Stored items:

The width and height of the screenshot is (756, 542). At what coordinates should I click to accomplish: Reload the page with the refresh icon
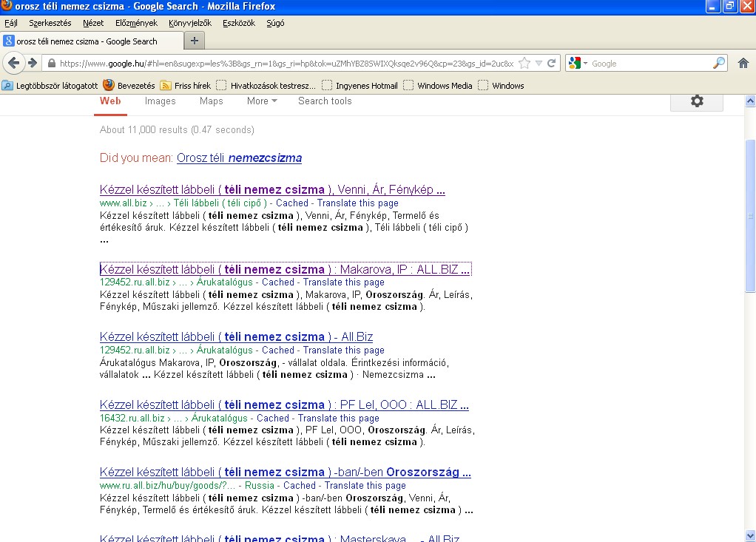pyautogui.click(x=552, y=63)
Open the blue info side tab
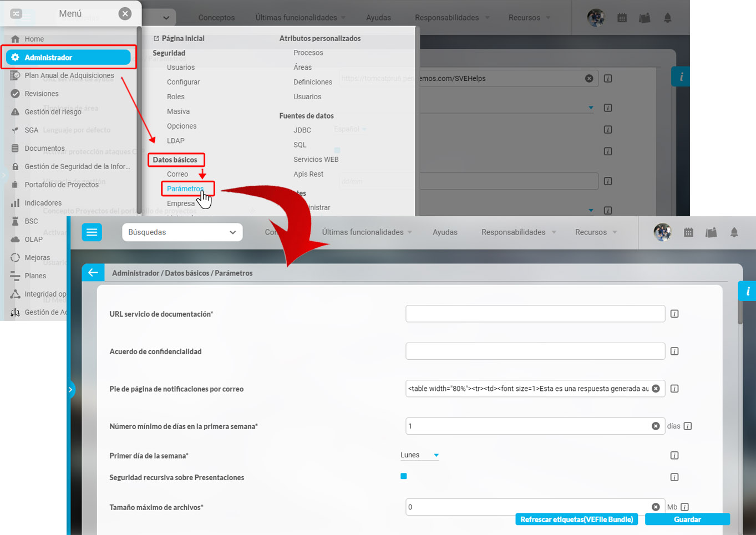Image resolution: width=756 pixels, height=535 pixels. click(747, 291)
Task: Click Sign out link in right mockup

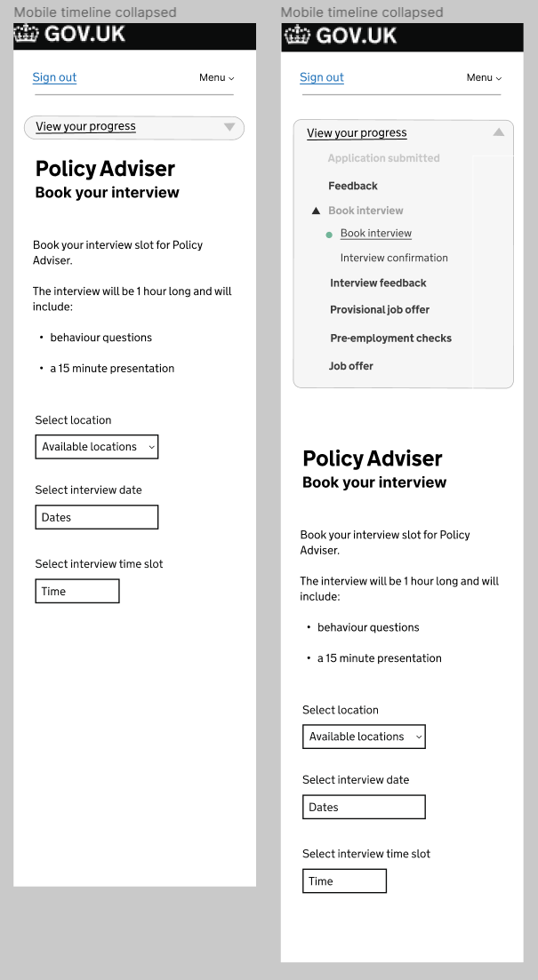Action: (322, 77)

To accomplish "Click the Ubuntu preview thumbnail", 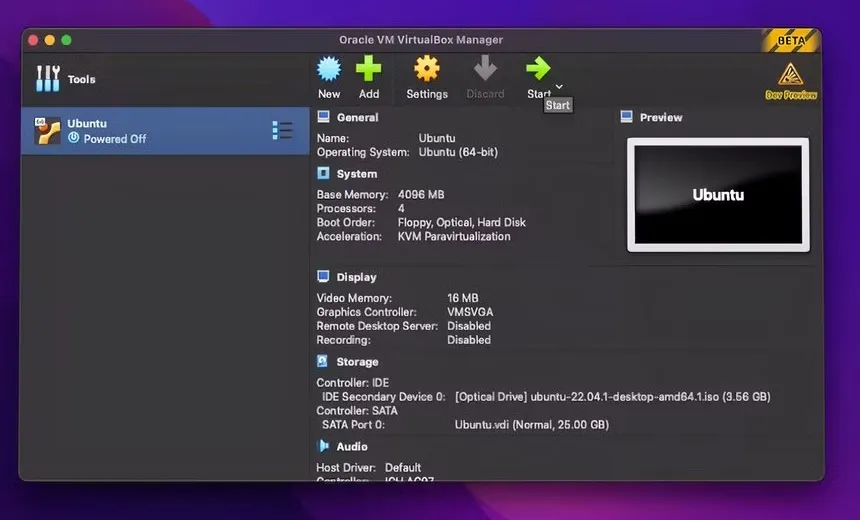I will point(717,195).
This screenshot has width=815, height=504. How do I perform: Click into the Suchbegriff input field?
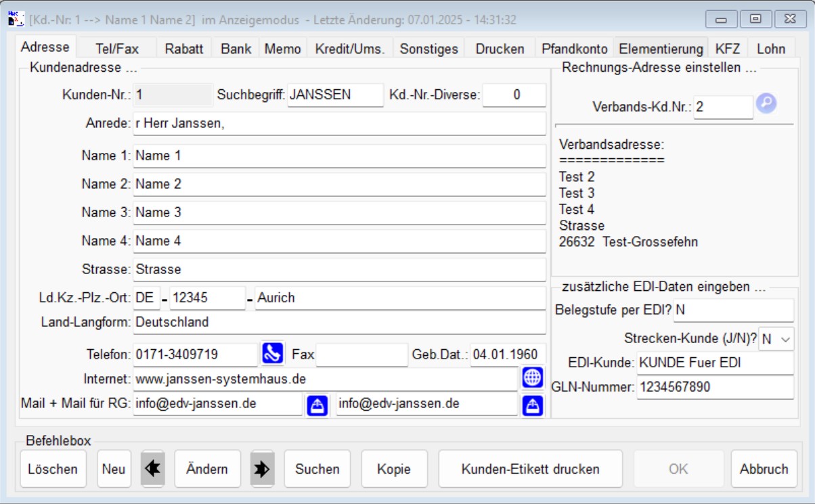[335, 95]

To do: Exactly as written, set down the lines from the line holding "This screenshot has" to the last line of the data, both ends included, pictures excluded.

Answer to this exercise:
This screenshot has width=815, height=504. How do I perform: Click into the Suchbegriff input field?
[335, 95]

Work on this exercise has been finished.